Fragmento de página:
------------------------------------

En su libro El ser y la nada, el filósofo existencialista Jean Paul Sartre establece que la mayoría de los seres humanos aprecian apasionadamente la libertad pero fracasan en asumir su potencial y, subsecuentemente, su autenticidad como individuos. Las razones por lo cual esto ocurre, de acuerdo a Sartre y otros pensadores contemporáneos como Karl Jaspers y Albert Camus, son múltiples y complejas. No obstante, a veces adentrarse en un solo elemento influyente, un solo nudo en la gran telaraña de factores que constituyen a una persona, podría permitirnos entendernos mejor y obtener beneficios psicológicos y espirituales.

------------------------------------

Sección de datos:
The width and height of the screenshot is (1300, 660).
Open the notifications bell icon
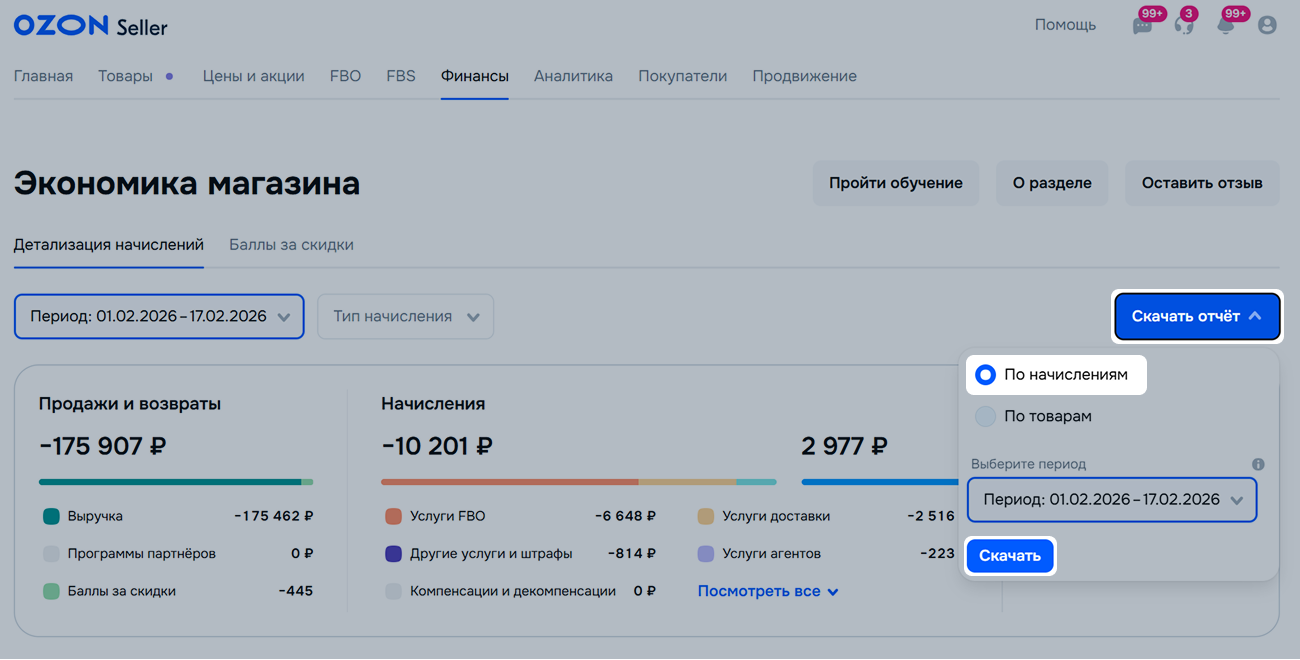tap(1226, 26)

------------------------------------

Tarea 1:
Copia del fragmento sobre Sartre el pasaje que va desde "En su libro" hasta "psicológicos y espirituales.", ambos incluidos.
Tarea 2:
Responde según el fragmento sobre Sartre:
(a) ¿En qué libro establece Sartre su idea sobre la libertad?
(b) ¿Qué otros pensadores contemporáneos se mencionan junto a Sartre?
(c) ¿Qué tipo de beneficios podría aportar adentrarse en un solo elemento influyente?
Tarea 3:
Traduce al inglés esta oración del fragmento sobre Sartre: "Las razones por lo cual esto ocurre, de acuerdo a Sartre y otros pensadores contemporáneos como Karl Jaspers y Albert Camus, son múltiples y complejas."
Para resolver las tareas no hacen falta los datos.

Resultado 1:
En su libro El ser y la nada, el filósofo existencialista Jean Paul Sartre establece que la mayoría de los seres humanos aprecian apasionadamente la libertad pero fracasan en asumir su potencial y, subsecuentemente, su autenticidad como individuos. Las razones por lo cual esto ocurre, de acuerdo a Sartre y otros pensadores contemporáneos como Karl Jaspers y Albert Camus, son múltiples y complejas. No obstante, a veces adentrarse en un solo elemento influyente, un solo nudo en la gran telaraña de factores que constituyen a una persona, podría permitirnos entendernos mejor y obtener beneficios psicológicos y espirituales.

Resultado 2:
(a) El ser y la nada.
(b) Karl Jaspers y Albert Camus.
(c) Beneficios psicológicos y espirituales.

Resultado 3:
The reasons why this happens, according to Sartre and other contemporary thinkers such as Karl Jaspers and Albert Camus, are multiple and complex.